AIM OF THE TASK → The range runs from the line containing "The width and" to the last line of the entries. Restate those lines word for word, without the pictures.

------------------------------------

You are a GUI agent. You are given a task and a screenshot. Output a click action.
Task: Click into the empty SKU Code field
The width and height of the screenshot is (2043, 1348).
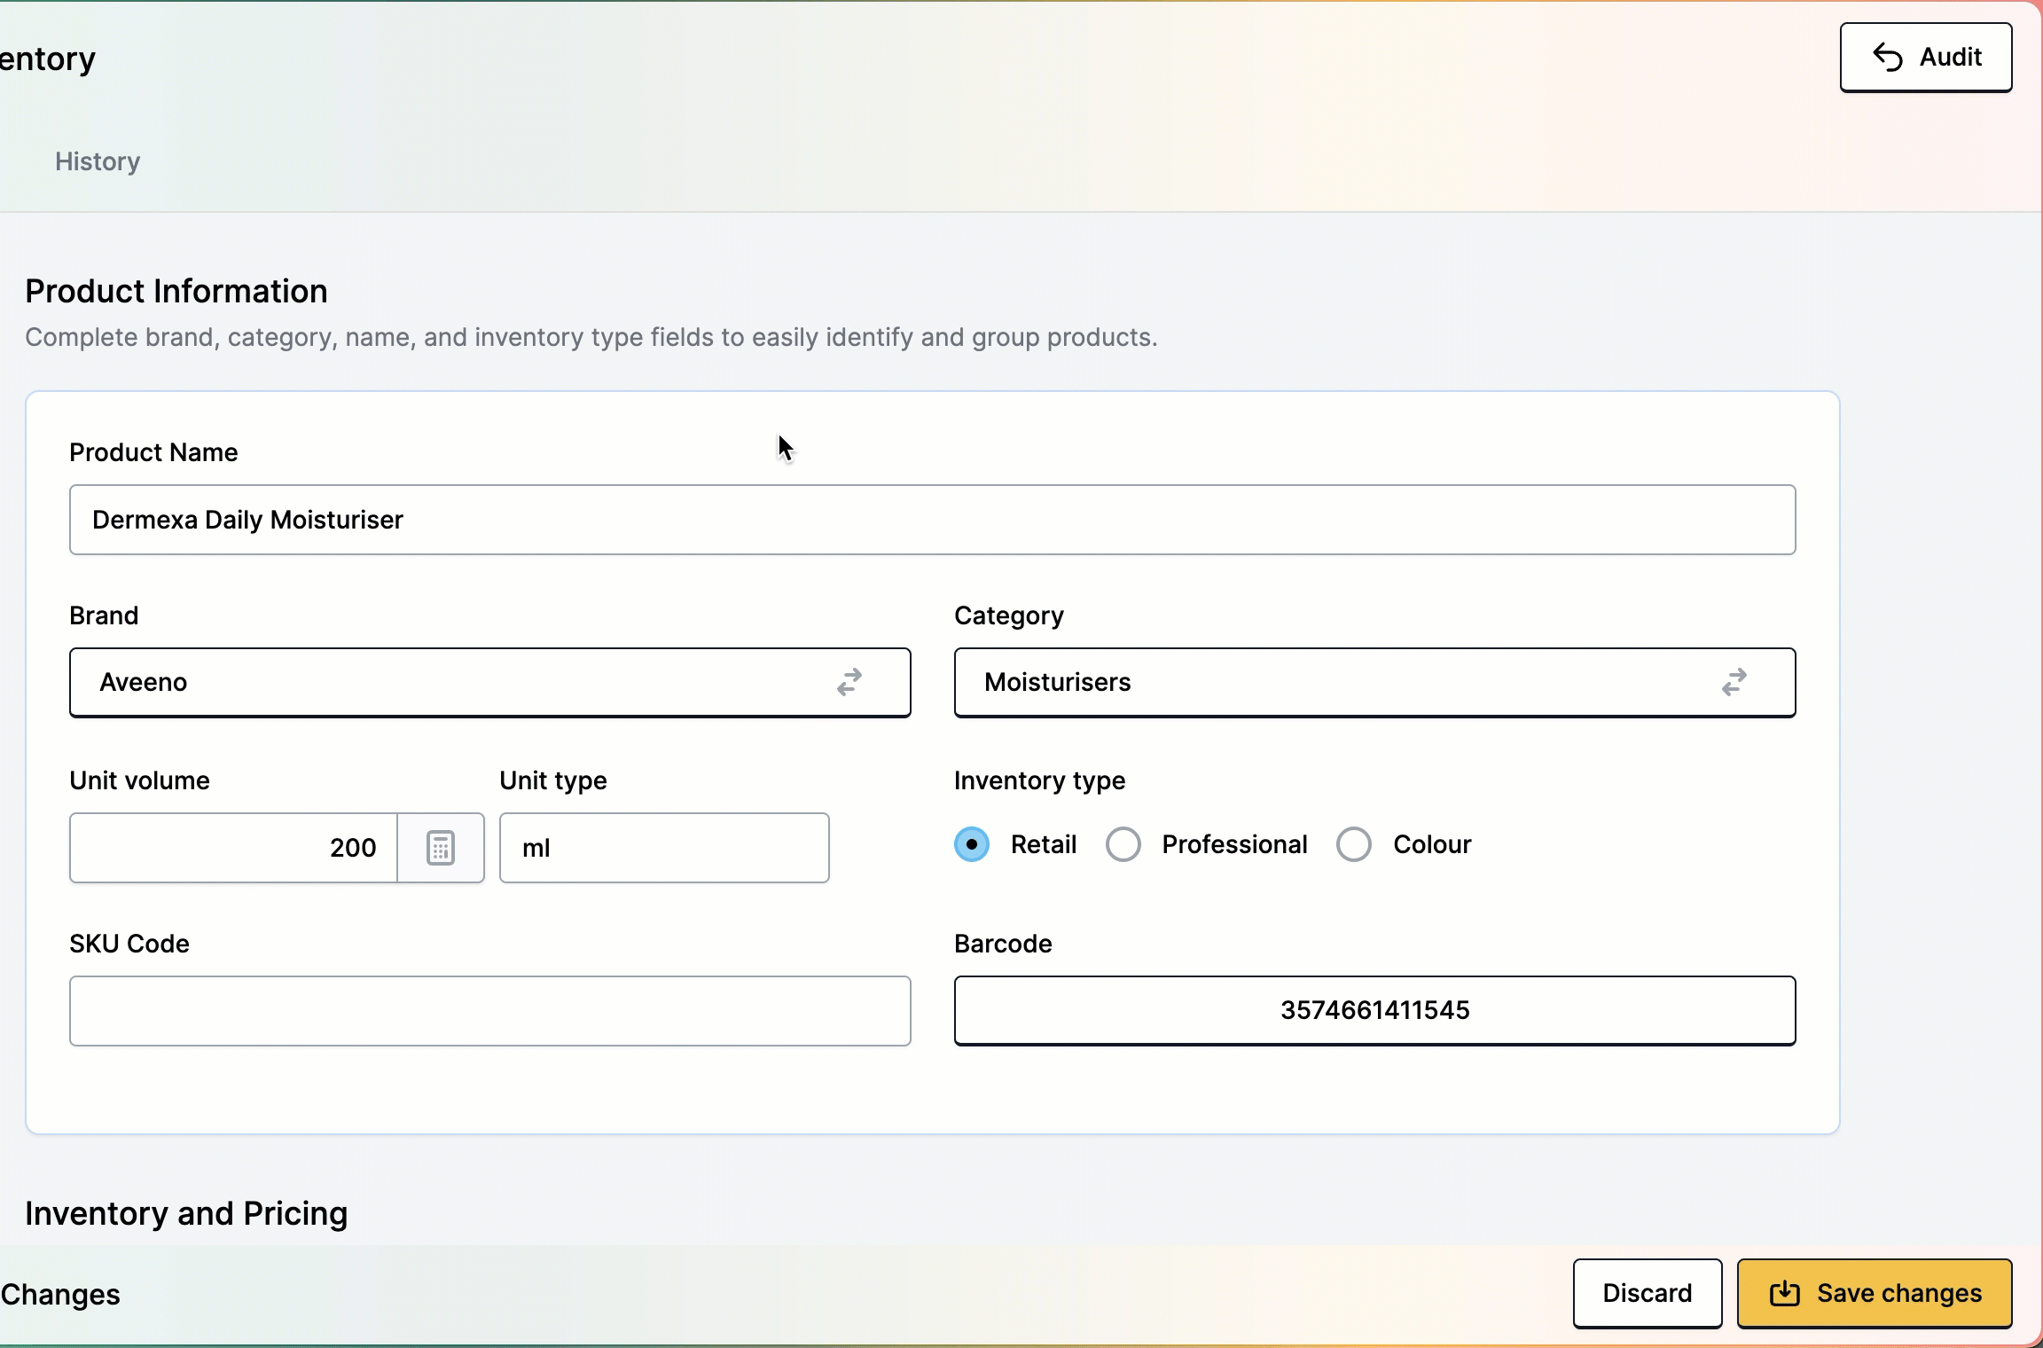tap(489, 1011)
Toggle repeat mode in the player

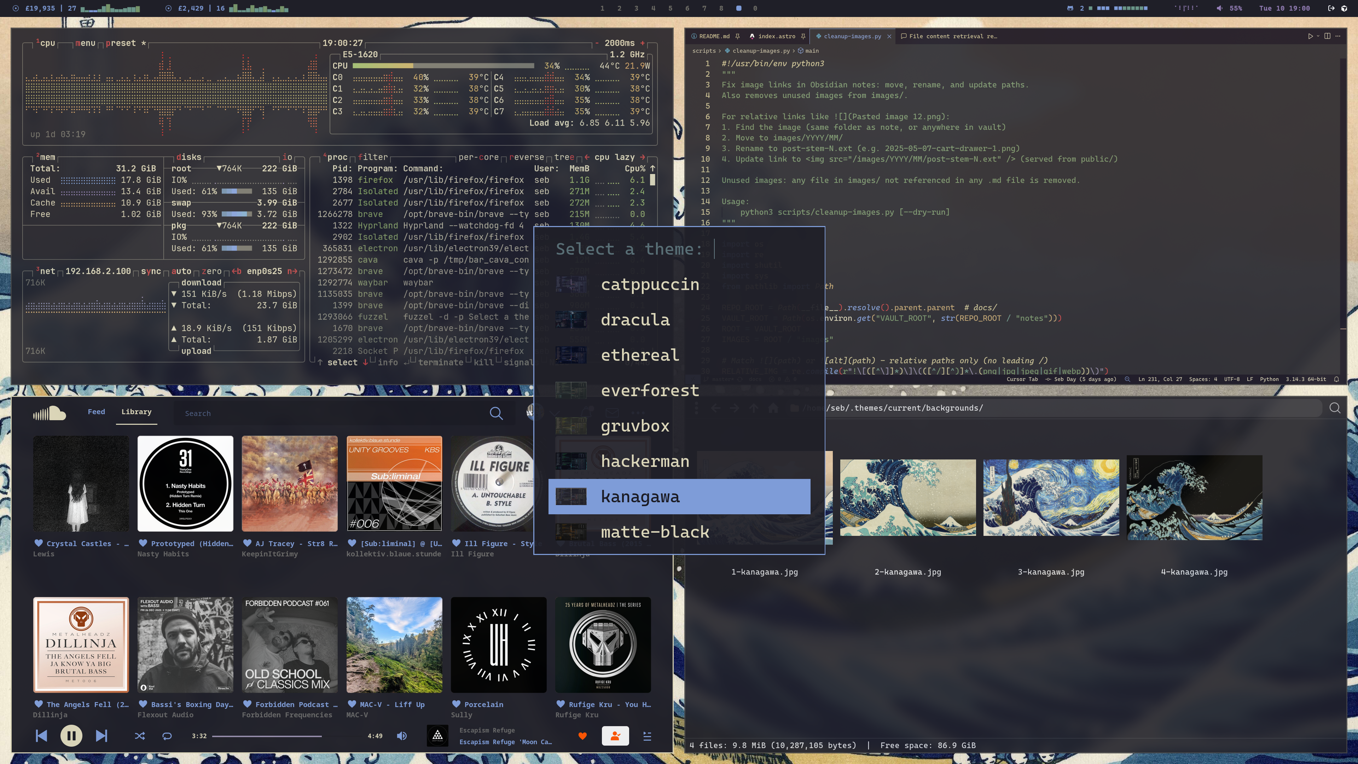(167, 736)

------------------------------------

OUTPUT FOR THIS EXERCISE →
The width and height of the screenshot is (2043, 1348).
tap(489, 1011)
Toggle repeat mode in the player

(167, 736)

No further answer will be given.